• What you need to do:
Please switch "folder" to "directory" in the stretch of material from the line containing "Where should I" through the line containing "tap(82, 197)", leaving everything else unchanged. Return only those lines, without the pictures.

• Listing:
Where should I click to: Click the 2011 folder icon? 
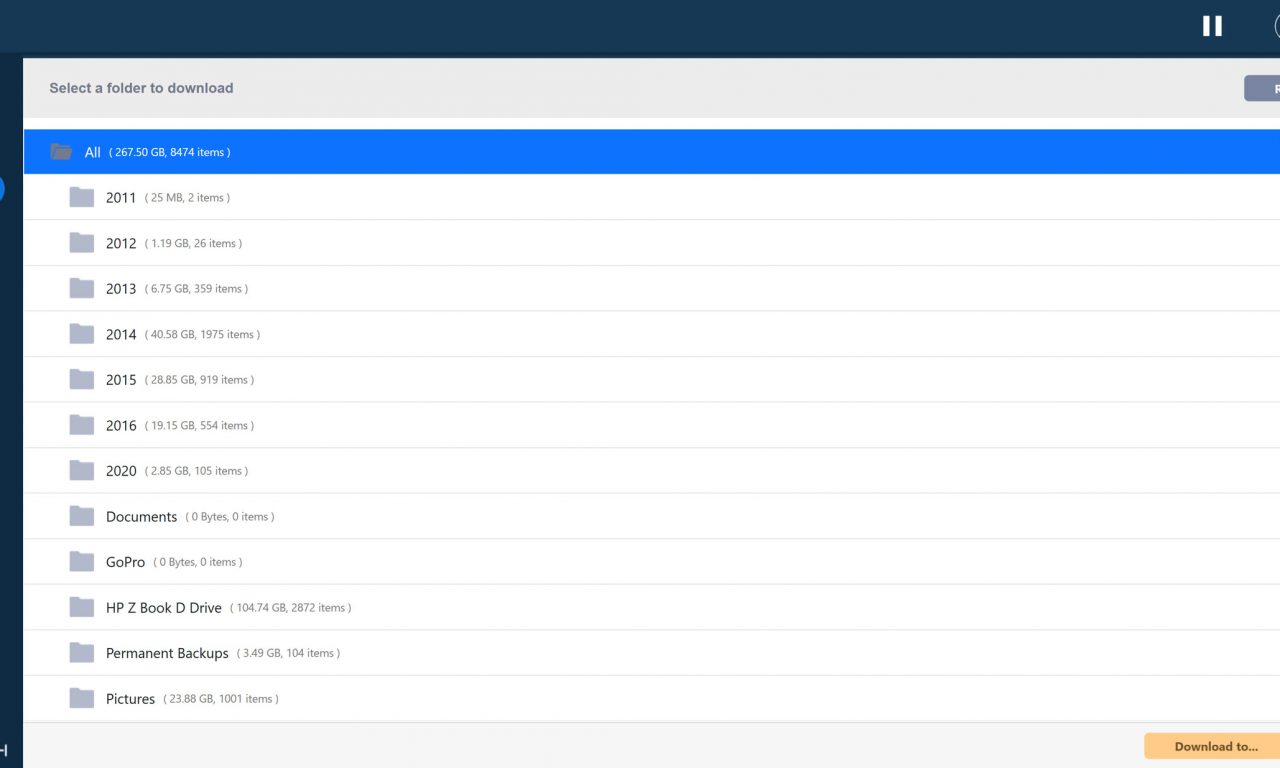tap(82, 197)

==

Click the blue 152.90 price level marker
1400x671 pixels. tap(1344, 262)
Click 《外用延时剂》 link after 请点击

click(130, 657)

• Solution:
Where should I click to: Click the 2011 directory icon? 
tap(82, 197)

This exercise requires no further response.